Certain people will automatically qualify for nutrition assistance without regard to net or gross income. This includes households in which all or at least one person receives GR (general relief) benefits, TANF (temporary assistance for needy families) benefits or SSI (supplemental security income).
When determining countable income for gross income limits, the program counts both earned (wages and salaries) and unearned income. Unearned income includes but is not limited to government assistance payments such as TANF, SSI or GR; annuities; pensions; worker’s compensation and alimony. Examples of excluded income include but are not limited to payments from the Division of Child Support Enforcement to TANF families, loans and reimbursement for job-related expenses.

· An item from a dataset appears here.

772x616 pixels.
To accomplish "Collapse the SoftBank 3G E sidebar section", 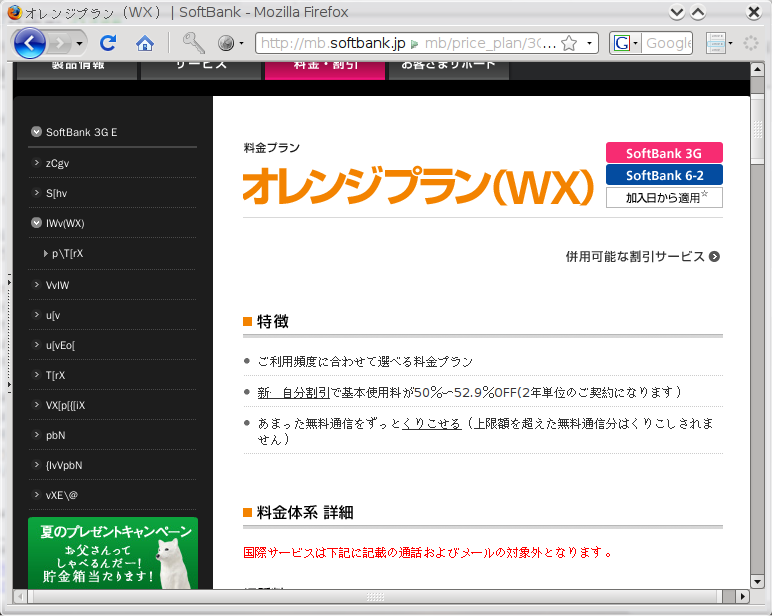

With the exception of categorically eligible households and households containing anyone older than 60 or disabled, the program has set maximum gross (before allowable deductions) income limits based on household size. A household of one cannot have a gross monthly income exceeding $1,287, and the limit increases by $448 to $451 for every additional person.
Once a family has met eligibility requirements based on gross income, they must still meet net income requirements unless categorically eligible. The program allows for certain deductions to determine net income, including but not limited to a standard deduction ranging from $157 to $168 or more depending on family size, an earned income deduction of 20 percent, costs of shelter, dependent care and utilities. A household of one must not have a net income exceeding $990, increasing by $345 to 347 for every additional person.
In certain instances, the agency will require the household to provide proof of a deduction. If the household cannot provide proof within 30 days, the agency will have to proceed with determining eligibility without including that expense. If absence of this verifiable expense makes the family ineligible, they will have an additional 30 days to verify.